The task >>
Starting with the line that holds "Contact (467, 48)" and stopping after the line that holds "empatía (95, 861)", repeat the lines below word for word, without the pictures.

=== Section Start ===

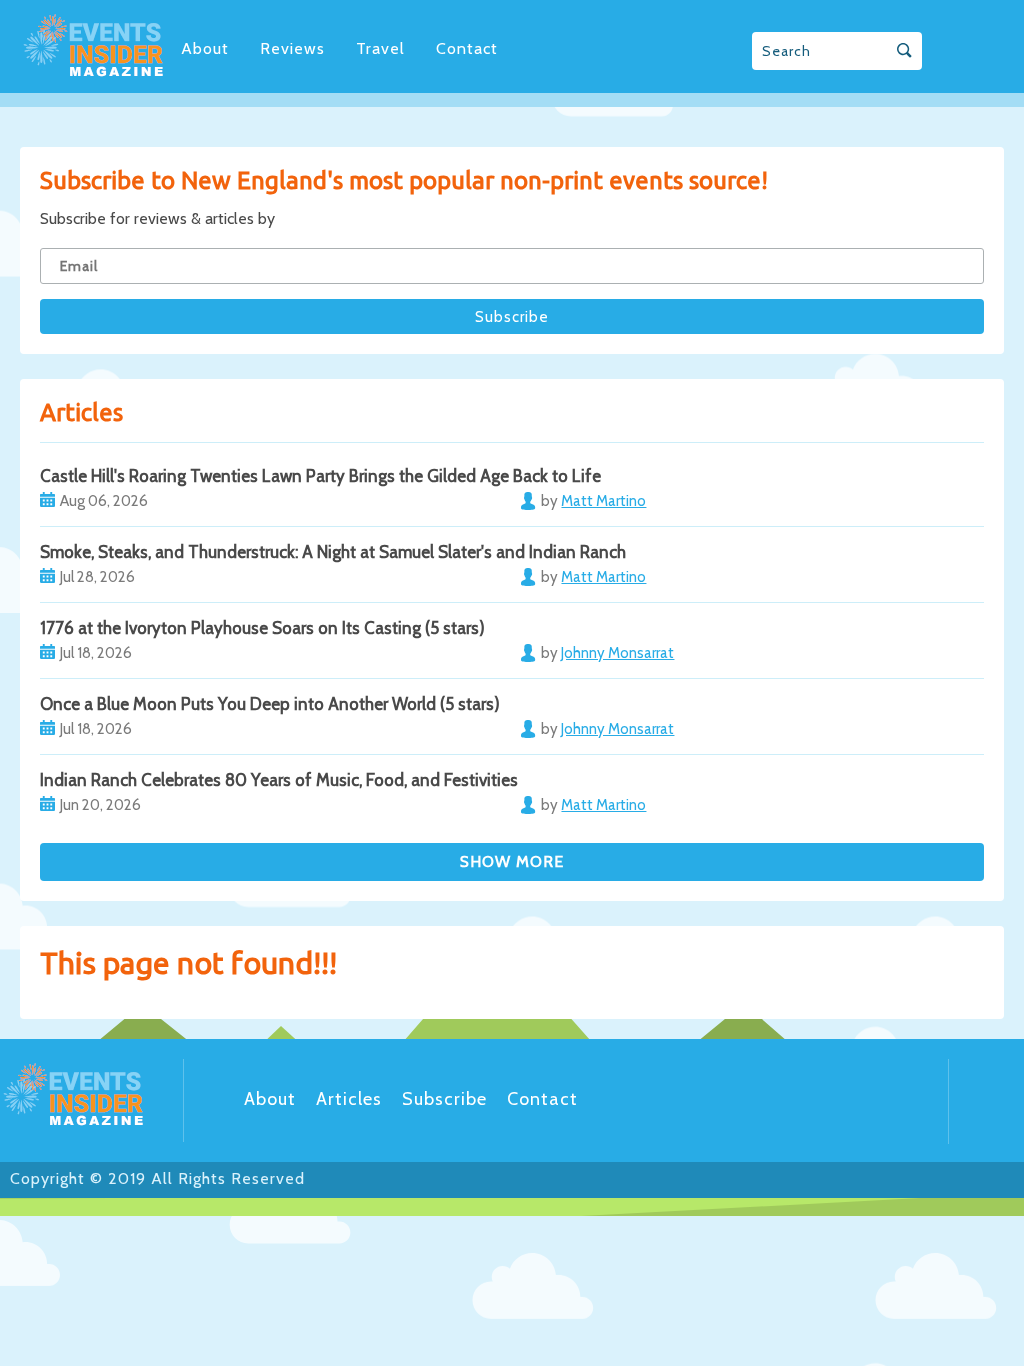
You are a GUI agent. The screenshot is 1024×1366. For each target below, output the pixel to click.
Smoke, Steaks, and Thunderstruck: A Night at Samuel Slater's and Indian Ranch (333, 552)
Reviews (292, 48)
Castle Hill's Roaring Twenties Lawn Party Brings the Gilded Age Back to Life (320, 476)
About (205, 48)
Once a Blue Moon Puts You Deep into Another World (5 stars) (270, 704)
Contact (467, 48)
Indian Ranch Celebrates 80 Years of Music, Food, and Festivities (279, 780)
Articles (349, 1099)
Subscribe (444, 1099)
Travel (380, 48)
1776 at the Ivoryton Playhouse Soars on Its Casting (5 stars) (262, 628)
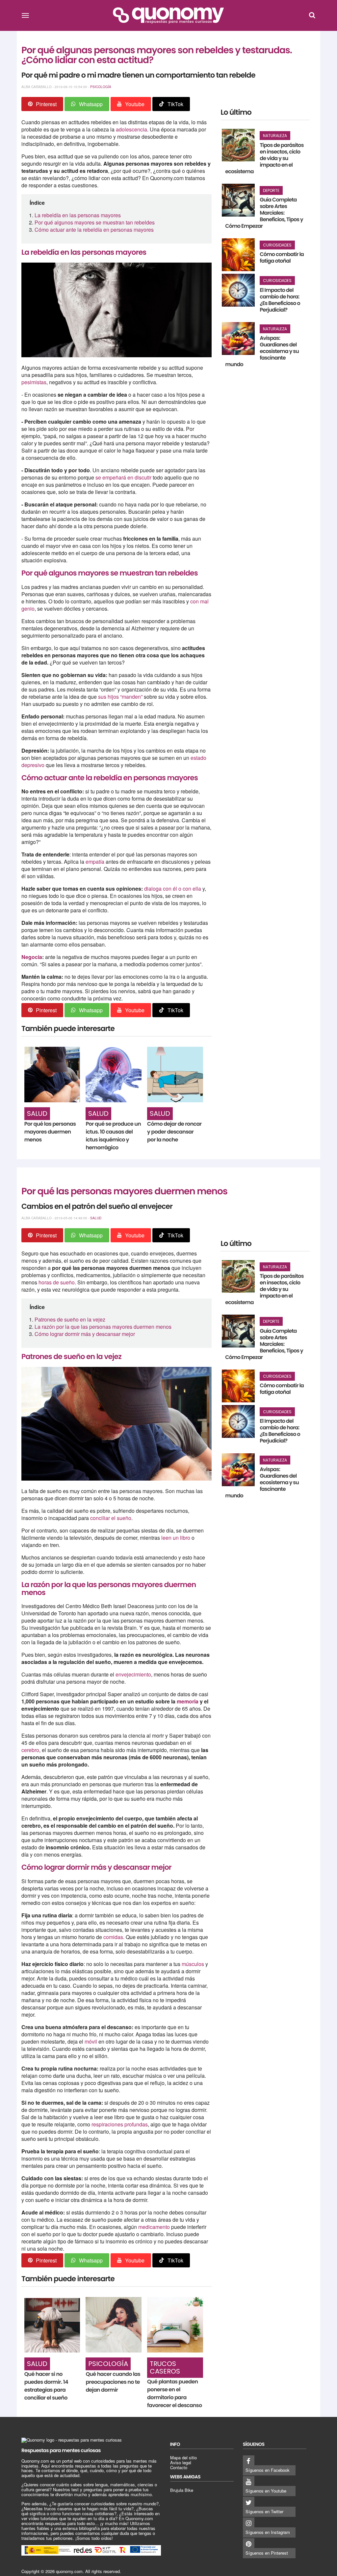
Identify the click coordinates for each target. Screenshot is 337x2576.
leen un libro (175, 1537)
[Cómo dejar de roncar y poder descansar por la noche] (175, 1074)
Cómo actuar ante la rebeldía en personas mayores (94, 229)
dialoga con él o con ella (172, 888)
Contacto (178, 2467)
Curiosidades (277, 245)
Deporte (271, 190)
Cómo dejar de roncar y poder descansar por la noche (174, 1131)
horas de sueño (57, 1282)
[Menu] (25, 15)
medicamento (154, 2227)
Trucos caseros (165, 2367)
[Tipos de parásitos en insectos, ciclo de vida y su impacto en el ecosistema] (238, 145)
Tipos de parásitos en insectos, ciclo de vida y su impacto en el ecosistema (264, 158)
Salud (37, 1113)
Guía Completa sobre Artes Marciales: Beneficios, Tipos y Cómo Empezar (264, 213)
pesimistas (33, 382)
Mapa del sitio (183, 2457)
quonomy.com (69, 2571)
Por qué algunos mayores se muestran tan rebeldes (95, 222)
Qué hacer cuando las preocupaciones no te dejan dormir (113, 2382)
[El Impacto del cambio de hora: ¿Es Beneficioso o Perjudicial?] (238, 290)
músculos (193, 1964)
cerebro (30, 1750)
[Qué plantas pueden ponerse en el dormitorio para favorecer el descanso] (175, 2325)
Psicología (100, 86)
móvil (91, 2041)
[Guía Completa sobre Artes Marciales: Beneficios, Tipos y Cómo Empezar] (238, 200)
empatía (95, 861)
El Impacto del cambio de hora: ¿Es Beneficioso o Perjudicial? (280, 300)
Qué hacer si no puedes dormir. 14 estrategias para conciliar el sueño (46, 2385)
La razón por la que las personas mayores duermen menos (103, 1326)
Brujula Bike (181, 2490)
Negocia (31, 957)
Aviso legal (180, 2462)
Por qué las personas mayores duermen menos (50, 1131)
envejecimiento (133, 1674)
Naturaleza (275, 135)
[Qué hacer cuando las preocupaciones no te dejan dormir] (113, 2325)
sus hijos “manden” (120, 696)
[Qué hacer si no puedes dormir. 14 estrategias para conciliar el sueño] (52, 2325)
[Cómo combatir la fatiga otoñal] (238, 254)
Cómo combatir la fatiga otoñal (282, 257)
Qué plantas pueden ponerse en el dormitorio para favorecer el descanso (174, 2393)
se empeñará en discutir (123, 477)
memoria (188, 1701)
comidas (113, 1937)
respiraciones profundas (119, 2124)
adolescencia (131, 129)
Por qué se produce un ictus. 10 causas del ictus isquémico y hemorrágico (113, 1135)
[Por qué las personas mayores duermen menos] (52, 1074)
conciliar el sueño (110, 1518)
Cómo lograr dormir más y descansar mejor (85, 1334)
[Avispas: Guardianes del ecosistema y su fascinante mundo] (238, 338)
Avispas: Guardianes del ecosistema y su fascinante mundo (262, 351)
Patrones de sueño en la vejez (70, 1319)
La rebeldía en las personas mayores (78, 215)
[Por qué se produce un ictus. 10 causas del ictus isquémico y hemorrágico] (113, 1074)
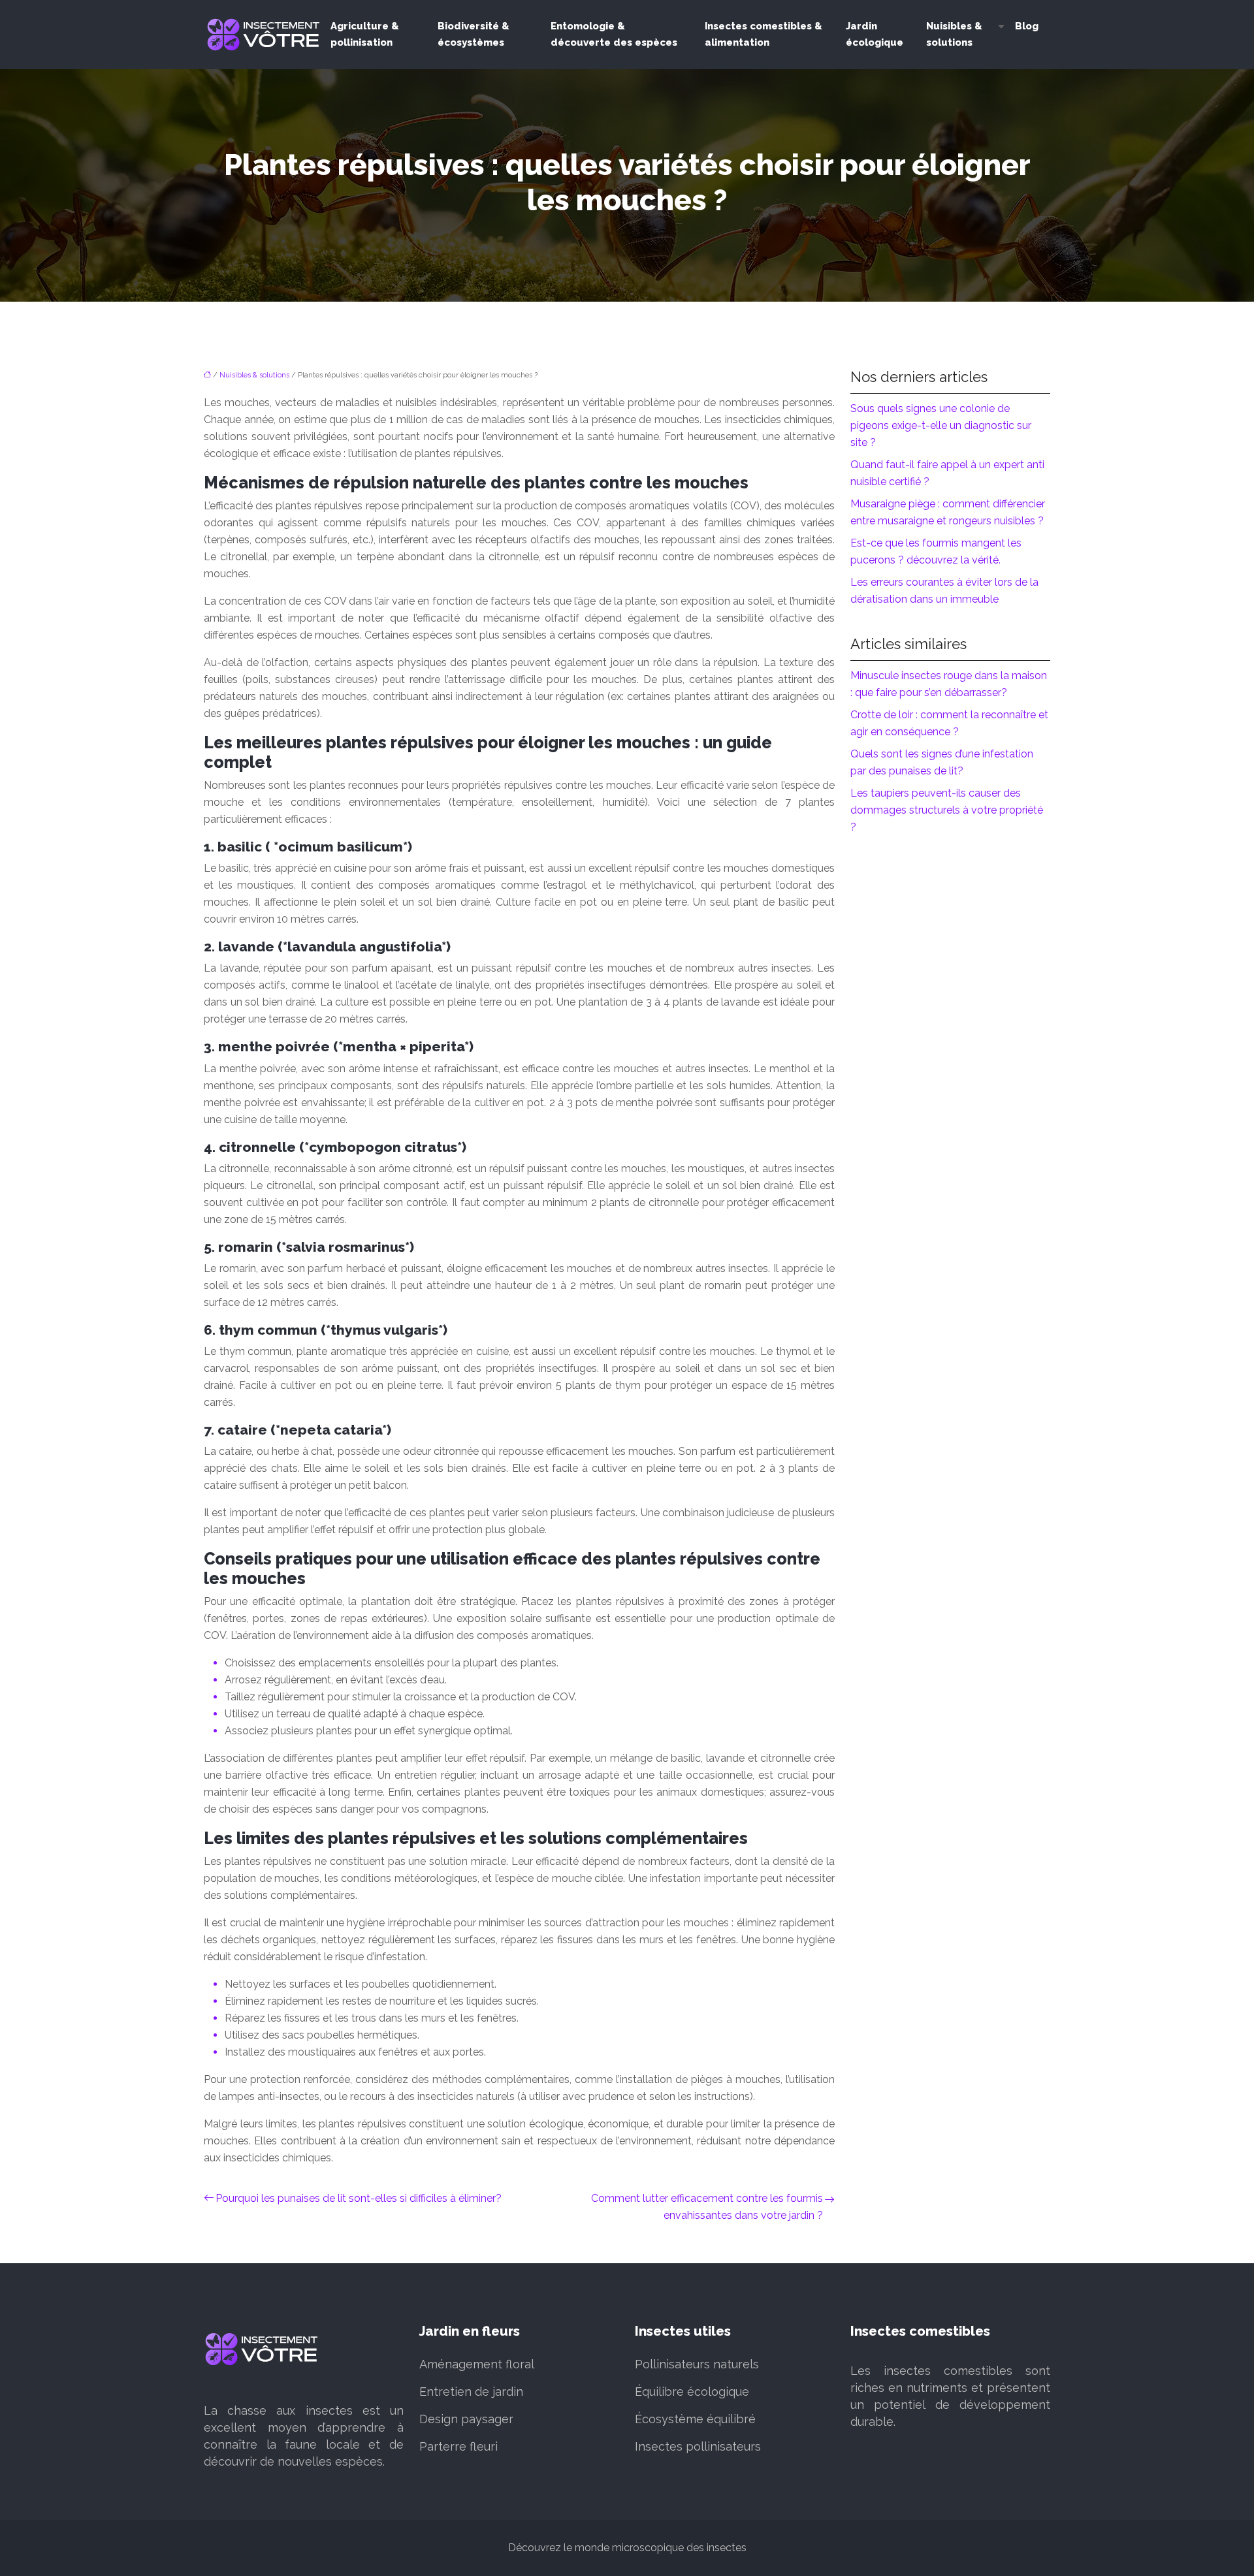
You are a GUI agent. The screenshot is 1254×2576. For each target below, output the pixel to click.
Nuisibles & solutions (954, 34)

=== Section End ===

Reply to the task >>
Contact (467, 48)
Indian Ranch Celebrates 80 Years of Music, Food, and Festivities (279, 780)
Articles (349, 1099)
Subscribe (444, 1099)
Travel (380, 48)
1776 at the Ivoryton Playhouse Soars on Its Casting (5 stars) (262, 628)
Identify the click coordinates for each target. Screenshot is 337x2576.
leen un libro (175, 1537)
[Cómo dejar de roncar y poder descansar por la noche] (175, 1074)
Cómo actuar ante la rebeldía en personas mayores (94, 229)
dialoga con él o con ella (172, 888)
Contacto (178, 2467)
Curiosidades (277, 245)
Deporte (271, 190)
Cómo dejar de roncar y poder descansar por la noche (174, 1131)
horas de sueño (57, 1282)
[Menu] (25, 15)
medicamento (154, 2227)
Trucos caseros (165, 2367)
[Tipos de parásitos en insectos, ciclo de vida y su impacto en el ecosistema] (238, 145)
Tipos de parásitos en insectos, ciclo de vida y su impacto en el ecosistema (264, 158)
Salud (37, 1113)
Guía Completa sobre Artes Marciales: Beneficios, Tipos y Cómo Empezar (264, 213)
pesimistas (33, 382)
Mapa del sitio (183, 2457)
quonomy.com (69, 2571)
Por qué algunos mayores se muestran tan rebeldes (95, 222)
Qué hacer cuando las preocupaciones no te dejan dormir (113, 2382)
[El Impacto del cambio de hora: ¿Es Beneficioso o Perjudicial?] (238, 290)
músculos (193, 1964)
cerebro (30, 1750)
[Qué plantas pueden ponerse en el dormitorio para favorecer el descanso] (175, 2325)
Psicología (100, 86)
móvil (91, 2041)
[Guía Completa sobre Artes Marciales: Beneficios, Tipos y Cómo Empezar] (238, 200)
empatía (95, 861)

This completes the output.